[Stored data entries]
· · · · ·
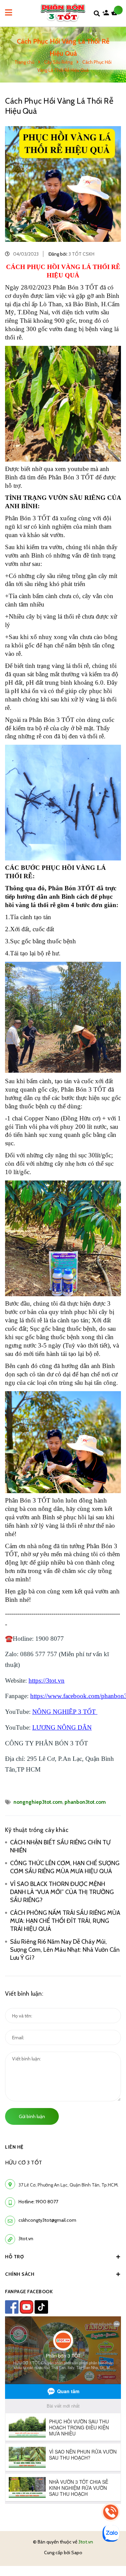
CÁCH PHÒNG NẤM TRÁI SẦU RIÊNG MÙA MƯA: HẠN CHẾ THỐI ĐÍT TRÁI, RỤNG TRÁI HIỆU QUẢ (65, 1921)
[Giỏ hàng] (116, 14)
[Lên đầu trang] (110, 2553)
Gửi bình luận (32, 2116)
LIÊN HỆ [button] (14, 2147)
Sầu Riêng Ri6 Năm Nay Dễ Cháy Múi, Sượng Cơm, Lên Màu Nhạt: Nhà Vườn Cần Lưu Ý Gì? (65, 1949)
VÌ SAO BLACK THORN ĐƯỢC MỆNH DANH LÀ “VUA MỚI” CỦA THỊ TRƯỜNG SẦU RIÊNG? (62, 1892)
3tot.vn (25, 2239)
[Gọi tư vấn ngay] (110, 2512)
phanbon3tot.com (85, 1802)
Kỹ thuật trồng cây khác (37, 1830)
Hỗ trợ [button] (14, 2257)
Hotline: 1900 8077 (38, 2202)
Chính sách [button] (19, 2274)
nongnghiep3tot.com (37, 1802)
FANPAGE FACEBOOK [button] (29, 2292)
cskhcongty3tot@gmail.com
· · · · ·
#### Work request
Search the entries for the word "button", then list each line that holds it.

#### Solution
LIÊN HỆ [button] (14, 2147)
Hỗ trợ [button] (14, 2257)
Chính sách [button] (19, 2274)
FANPAGE FACEBOOK [button] (29, 2292)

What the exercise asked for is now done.